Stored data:
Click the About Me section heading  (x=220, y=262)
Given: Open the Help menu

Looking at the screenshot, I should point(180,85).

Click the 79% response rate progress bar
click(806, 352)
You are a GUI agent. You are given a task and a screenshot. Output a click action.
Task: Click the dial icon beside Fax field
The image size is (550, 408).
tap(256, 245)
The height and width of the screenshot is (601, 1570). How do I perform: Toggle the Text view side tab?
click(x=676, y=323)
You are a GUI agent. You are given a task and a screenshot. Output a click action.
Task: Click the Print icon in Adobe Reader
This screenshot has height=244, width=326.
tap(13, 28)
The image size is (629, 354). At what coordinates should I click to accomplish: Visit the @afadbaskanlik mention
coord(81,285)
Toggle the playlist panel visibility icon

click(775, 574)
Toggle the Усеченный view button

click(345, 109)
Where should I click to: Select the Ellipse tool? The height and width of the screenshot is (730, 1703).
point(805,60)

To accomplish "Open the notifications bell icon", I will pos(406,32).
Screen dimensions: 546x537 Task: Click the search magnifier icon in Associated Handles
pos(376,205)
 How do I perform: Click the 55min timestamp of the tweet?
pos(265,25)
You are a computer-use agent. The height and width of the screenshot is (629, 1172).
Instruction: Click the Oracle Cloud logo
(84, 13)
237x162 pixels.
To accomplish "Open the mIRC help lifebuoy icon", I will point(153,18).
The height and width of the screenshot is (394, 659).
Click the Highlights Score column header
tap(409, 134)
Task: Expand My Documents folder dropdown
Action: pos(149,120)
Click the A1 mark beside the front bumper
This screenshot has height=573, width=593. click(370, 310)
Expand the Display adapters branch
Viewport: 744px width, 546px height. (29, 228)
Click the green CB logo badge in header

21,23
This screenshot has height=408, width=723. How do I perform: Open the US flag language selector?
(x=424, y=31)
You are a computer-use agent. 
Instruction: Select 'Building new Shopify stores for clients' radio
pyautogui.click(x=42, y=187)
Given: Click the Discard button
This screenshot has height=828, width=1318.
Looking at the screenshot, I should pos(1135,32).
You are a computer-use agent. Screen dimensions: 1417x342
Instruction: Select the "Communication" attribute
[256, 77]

◆ Task requirements
Output, exactly and with no other text, the line that contains "Click the Highlights Score column header" and all lines from there to the end of the records.

◆ Answer below
Click the Highlights Score column header
tap(409, 134)
Task: Expand My Documents folder dropdown
Action: pos(149,120)
Click the A1 mark beside the front bumper
This screenshot has height=573, width=593. click(370, 310)
Expand the Display adapters branch
Viewport: 744px width, 546px height. (29, 228)
Click the green CB logo badge in header

21,23
This screenshot has height=408, width=723. How do I perform: Open the US flag language selector?
(x=424, y=31)
You are a computer-use agent. 
Instruction: Select 'Building new Shopify stores for clients' radio
pyautogui.click(x=42, y=187)
Given: Click the Discard button
This screenshot has height=828, width=1318.
Looking at the screenshot, I should pos(1135,32).
You are a computer-use agent. Screen dimensions: 1417x342
Instruction: Select the "Communication" attribute
[256, 77]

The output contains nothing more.